Approved Date – 02/22/2021
Published Date – 02/22/2021
Reviewed Date – 03/13/2023
Specify the requirements for keeping a clean workspace where the District of Columbia Government (“District”) sensitive and confidential data (e.g., employee’s details, clients, vendors, and intellectual property data) is secured.
DC Official Code § 1-1401 et seq., provides the Office of the Chief Technology Office (“OCTO”) with the authority to provide information technology (IT) services, write and enforce IT policies, and secure the network and IT systems for the District’s government agencies under the authority of the District’s Mayor. This document can be found at https://code.dccouncil.us/dc/council/code/sections/1-1402.html.
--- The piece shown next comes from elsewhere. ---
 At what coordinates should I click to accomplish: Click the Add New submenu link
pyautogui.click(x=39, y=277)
This Policy also applies to any provider and third-party entity with access to the District’s information, systems, networks, and applications.
4.1. All users are required to secure all sensitive District data in their workspace after the workday or when they are expected to be away from their workspace for an extended period. This includes both electronic and physical hardcopy information.
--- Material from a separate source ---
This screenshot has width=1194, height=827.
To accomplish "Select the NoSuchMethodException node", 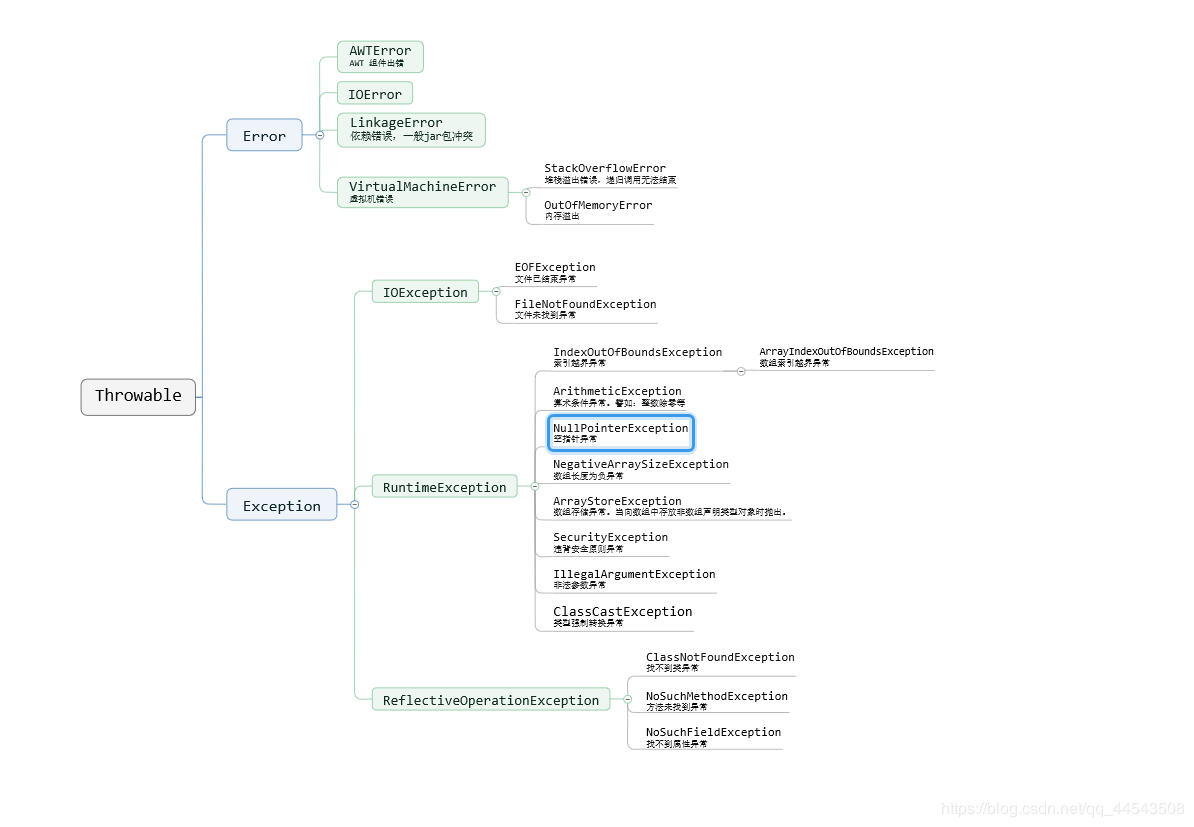I will 716,700.
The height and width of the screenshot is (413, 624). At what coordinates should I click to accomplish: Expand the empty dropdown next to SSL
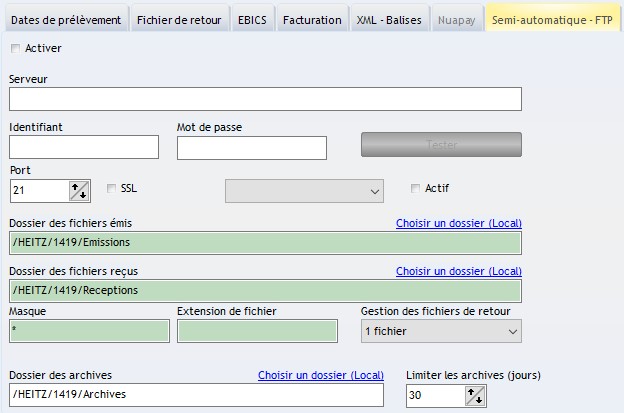coord(304,190)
4.2. IT systems such as computer workstations/phones/laptops must be locked (quiesced, logged out, or shut down) when unattended for an extended period and at the end of the workday. Portable devices like laptops, phones, and tablets must be stored in a way to minimize the risk of physical removal.
4.3. Mass storage devices such as CD, DVD, USB drives, or external hard drives must be treated as sensitive material and locked away when not in use.
4.4. Printed materials must be immediately removed from printers or fax machines. Printing physical copies should be reserved for moments of absolute necessity. Documents should be viewed, shared, and managed electronically whenever possible.
4.5. All sensitive documents and restricted information must be placed in the designated shredder bins for destruction or placed in the locked confidential disposal bins.
4.6. File cabinets and drawers containing sensitive information must be kept closed and locked when unattended and not in use.
4.7. Passwords must not be written down or stored anywhere physically. Please refer to the password policy for further guidance.
4.8. Keys and physical access cards must not be left unattended. All users are required to secure all sensitive District data in their workspace after the workday or when they are expected to be away from their workspace for an extended period. This includes both electronic and physical hardcopy information.
Exceptions to this policy shall be requested in writing to the Agency’s CIO and the request will be escalated to the OCTO Chief Information Security Officer (“CISO”) for approval.
The definition of the terms used in this document can be found in the Policy Definitions website.